UPF occupies second position in teaching quality within the Spanish university system

UPF is in second place in the classification of Spanish universities as regards teaching quality, immediately behind the University of Lleida, and also occupies an outstanding position in other sectors as indicated by the CYD Report for 2008, which was recently presented by the Fundación CYD (Fundación Conocimiento y Desarrollo) and the Economics Circle Foundation of Barcelona in a joint one-day meeting dedicated to the European Higher Education Area.

The ranking proposed by the Fundación CYD regarding face to face Spanish public universities (which this institution considers to be ?an attempt at approximation\") is based on data referring to the 2006-2007 academic year, obtained mainly from the Conference of Spanish University Rectors, Spanish universities in figures: 2008, published at the end of 2008.

The classification is decided upon in accordance with twenty indicadors, encapsulated in four concepts: the ability to attract new students, teaching quality, doctorate quality and research quality.

Second position in teaching quality

In order to measure teaching quality, the ranking focuses on eight indicadors. The first block of indicators refers to academic efficiency calculated from the drop-out rate and the performance rate. It is in this last indicator that UPF achieves over 80%, the highest for face to face public universities in the country,  and it measures the percentage of credits passed by each student in the first and second cycle over the total of credits registered for. This year the graduation rate has not been taken into account, as was the case in previous editions.

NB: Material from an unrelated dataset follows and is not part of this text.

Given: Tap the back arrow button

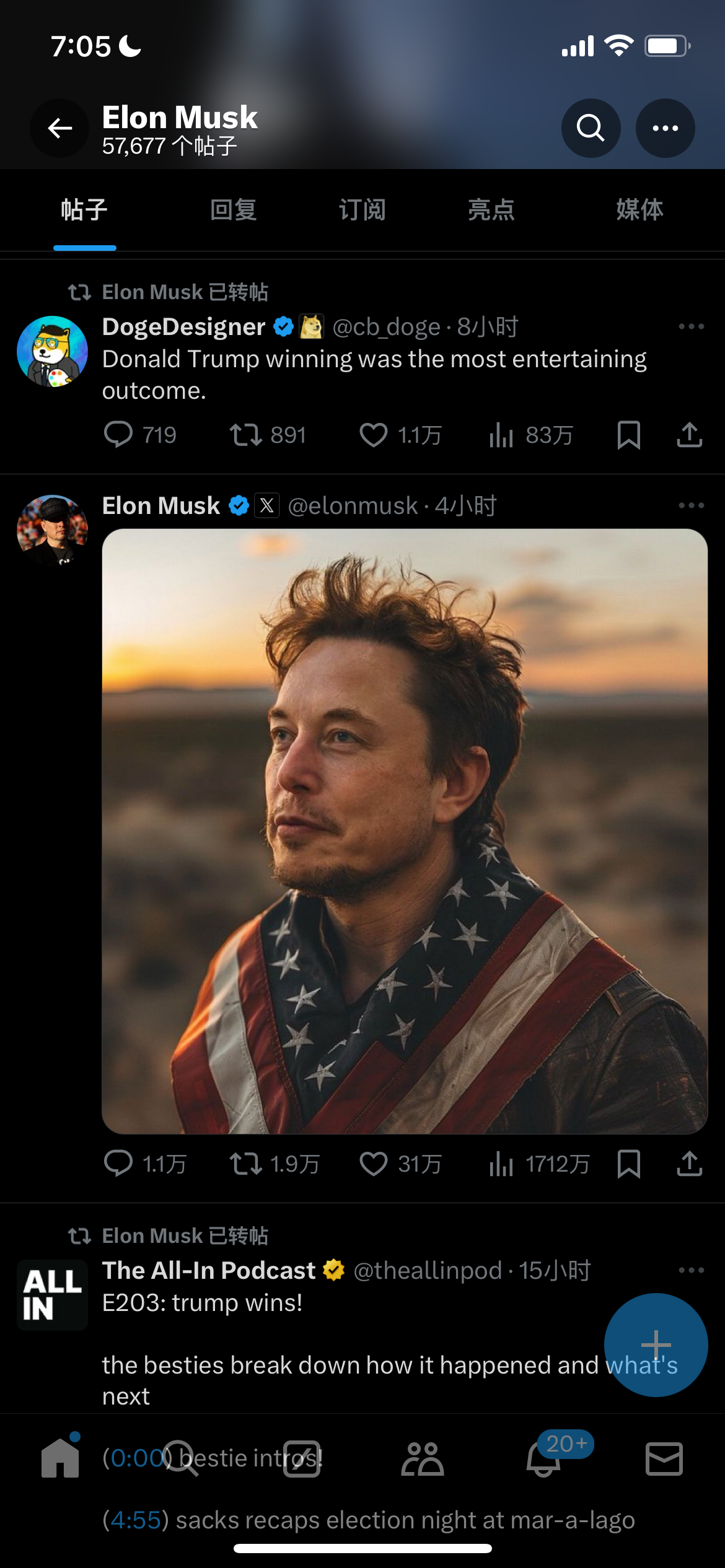Looking at the screenshot, I should click(59, 128).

A second block studies different centres\' teaching resources, and it does so on the one hand by calculating the running cost per student  (here we find UPF in fourth position, with 7,353.12 euros) and the ratio between students and research teaching staff (UPF comes third, with 10.7%), and on the other by analysing physical resources, from the ratio between students enrolled and areas which are used simultaneously in a day which are available in different forms: classrooms, libraries (fifth position for UPF, with 4.57%) and computer rooms (sixth place for the University, with 3.25%).

Finally, the last indicator of teaching quality refers to the degree of openness to foreign students: UPF occupies eighteenth position with 20.03% of students enrolled on the first and second cycle having their family residence outside the province.

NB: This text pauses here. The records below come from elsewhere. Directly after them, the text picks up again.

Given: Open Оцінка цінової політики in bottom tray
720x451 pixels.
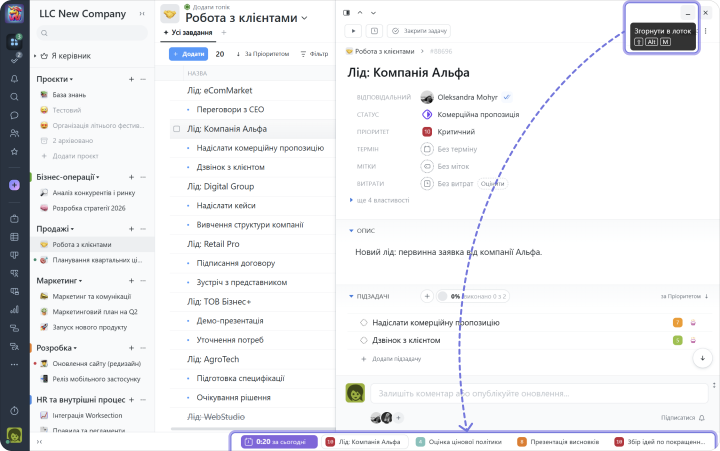Looking at the screenshot, I should (459, 441).
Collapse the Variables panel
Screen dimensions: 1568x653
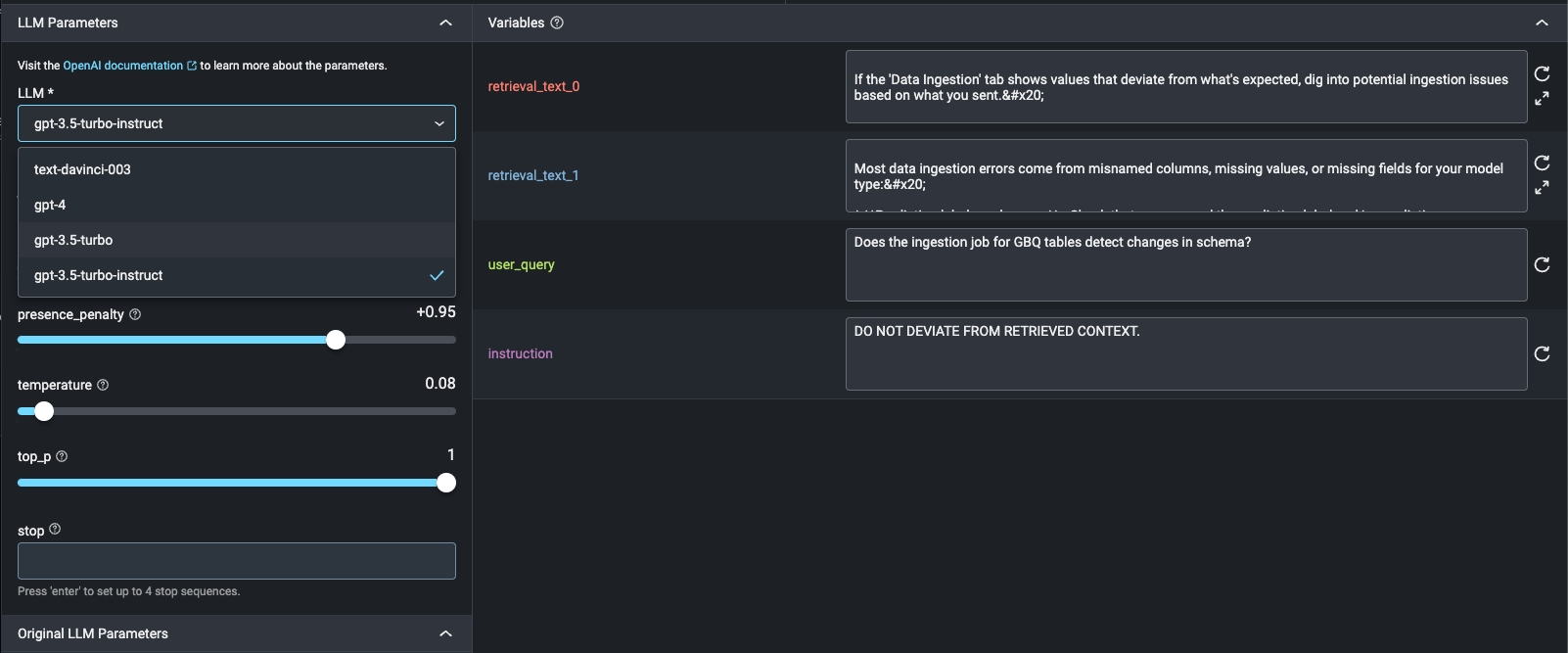pos(1542,23)
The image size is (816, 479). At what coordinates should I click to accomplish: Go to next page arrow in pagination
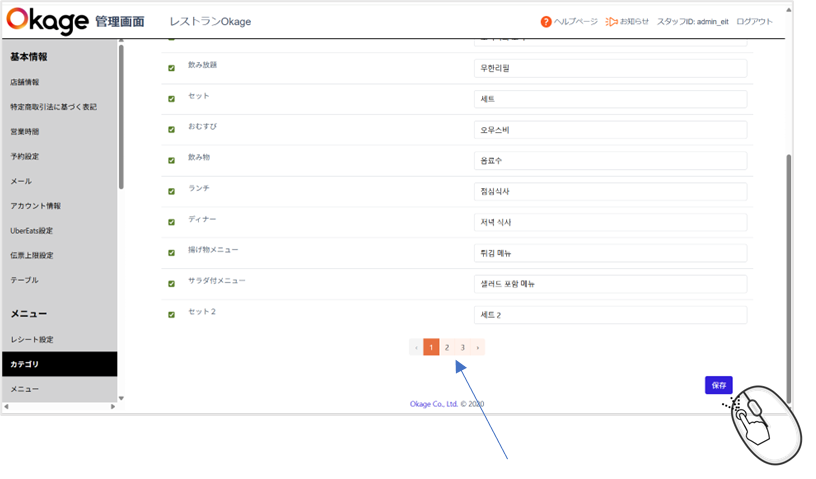pos(478,347)
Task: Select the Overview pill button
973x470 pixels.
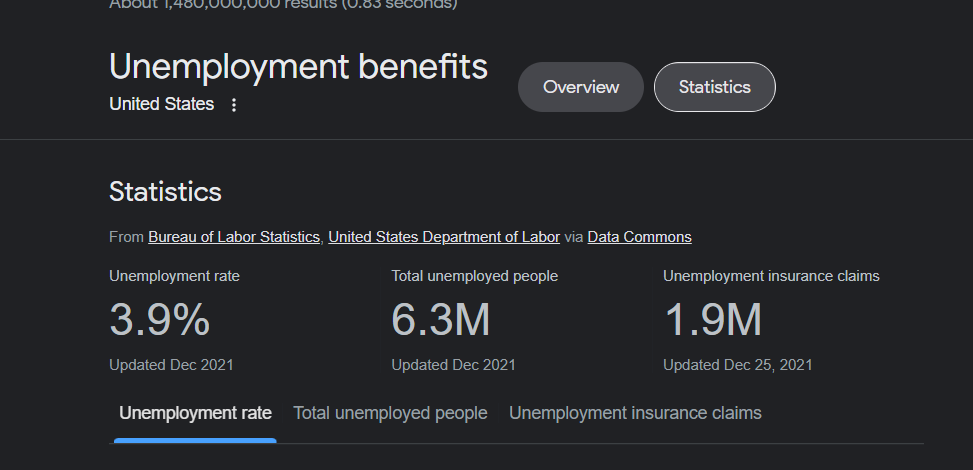Action: click(x=581, y=87)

Among the top five universities in its ability to attract new students

Within the main block in the section referring to the ability to attract new students, UPF occupies fifth position in the group, which includes the universities of Salamanca, Santiago de Compostela, A Corunya and the Politècnica de Catalunya. UPF stands out for average admittance grades (first position, with 7.09%), and in its percentage of first option pre-registrations as regards the total offer of places (fifth place), a figure which to a great extent shows the number of places requested compared to those on offer.

If we focus on research quality, UPF is in the eighth block of universities in the ranking and stands out, together with Universidad Carlos III de Madrid and the autonomous universities of Madrid and Barcelona, as institutions which register the greatest index of sexennia completed by a tenured lecturer (second position for UPF, with 1.95%) and a smaller percentage of research lecturers who have not completed sexennia (third place for UPF, with 21%), and in income from R+D on the part of research teaching staff equivalent to full time (in seventh place, with 20,874 euros). Within this same block, UPF occupies ninth place as regards theses produced and twelfth place i n the number of articles published in reference magazines.

We can find another remarkable piece of UPF data in the indicators corresponding to doctorate quality. Specifically, the one which calculates the degree of international openness indicates that 39.5% of students registered on doctorate programmes at the University have their family residence outside Spain (the fourth highest percentage in the country, just behind Seville\'s Pablo de Olavide University, Salamanca University and the Politècnica de Catalunya).

The CYD Report is published every year and one of its main objectives is to show the decisive role played by universities in the Spanish economy and society; to spread the perception in the business and institutional sector of the importance which universities have in improving the productivity and competitiveness of the Spanish economy in a context of growing globalisation, and finally, to find elements for teaching in the experiences developed with regard to collaboration between universities and businesses.